6. The method of claim 5, wherein after generating the feature map, the method further comprises:

capturing the importance of each channel through global average pooling and global maximum pooling by utilizing a channel attention module, and generating channel weights through a multi-layer perceptron;

Pooling the feature map in the channel dimension by using a spatial attention module, and generating spatial weights by convolution operation;

The weights of the feature map are dynamically adjusted based on the channel weights and the spatial weights.

7. An asset match detection device comprising:

The initialization module is configured to initialize an asset false matching detection model and load the weight of the asset false matching detection model;

The detection module is configured to respectively normalize two pictures under the condition that the asset data input into the asset false matching detection model are the two pictures, and predict the similarity of the two pictures by using the asset false matching detection model, and output the predicted similarity score; under the condition that the asset data input into the asset false matching detection model are two videos, respectively carrying out normalization processing on the two videos, selecting a frame pair from the two videos subjected to normalization processing to obtain two pictures corresponding to the frame pair, carrying out similarity prediction on the two pictures by using the asset false matching detection model, and outputting a predicted similarity score;

a determination module is configured to determine whether the asset data matches based on the similarity score.

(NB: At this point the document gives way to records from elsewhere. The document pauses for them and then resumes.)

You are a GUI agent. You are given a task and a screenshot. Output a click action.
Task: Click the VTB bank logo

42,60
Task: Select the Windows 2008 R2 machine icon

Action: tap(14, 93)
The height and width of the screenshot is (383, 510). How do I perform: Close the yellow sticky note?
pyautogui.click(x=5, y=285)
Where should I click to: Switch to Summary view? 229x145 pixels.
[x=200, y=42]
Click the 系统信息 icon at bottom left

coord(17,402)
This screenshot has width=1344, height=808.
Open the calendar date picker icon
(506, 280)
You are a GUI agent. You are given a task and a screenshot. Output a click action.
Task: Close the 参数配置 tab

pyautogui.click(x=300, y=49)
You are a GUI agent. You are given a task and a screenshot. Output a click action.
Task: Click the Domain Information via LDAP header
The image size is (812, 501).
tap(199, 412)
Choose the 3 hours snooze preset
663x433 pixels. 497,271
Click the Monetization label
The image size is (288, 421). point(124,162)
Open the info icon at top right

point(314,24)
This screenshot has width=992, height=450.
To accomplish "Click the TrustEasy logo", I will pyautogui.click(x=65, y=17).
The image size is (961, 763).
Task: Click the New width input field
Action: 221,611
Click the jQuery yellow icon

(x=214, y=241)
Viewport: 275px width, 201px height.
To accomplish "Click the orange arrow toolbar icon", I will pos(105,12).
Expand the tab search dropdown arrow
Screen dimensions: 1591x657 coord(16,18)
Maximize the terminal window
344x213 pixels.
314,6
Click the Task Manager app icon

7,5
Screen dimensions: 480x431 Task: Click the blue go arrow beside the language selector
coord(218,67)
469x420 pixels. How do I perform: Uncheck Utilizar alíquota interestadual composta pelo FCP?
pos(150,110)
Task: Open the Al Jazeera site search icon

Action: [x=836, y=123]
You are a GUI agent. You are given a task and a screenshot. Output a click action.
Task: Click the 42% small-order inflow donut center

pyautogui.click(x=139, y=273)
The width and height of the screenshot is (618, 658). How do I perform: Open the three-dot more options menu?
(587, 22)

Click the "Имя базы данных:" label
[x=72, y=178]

8. A computer readable storage medium, characterized in that the computer readable storage medium comprises a stored program, wherein the program when run controls a device in which the computer readable storage medium is located to perform the method according to any one of claims 1 to 6.

9. A computer device is characterized by comprising a memory and a processor,

The memory stores a computer program;

the processor being operative to execute a computer program stored in the memory, the computer program when run causes the processor to perform the method of any one of claims 1 to 6.

10. A computer program product comprising a computer program, characterized in that the computer program, when being executed by a processor, implements the steps of the method of any of claims 1 to 6.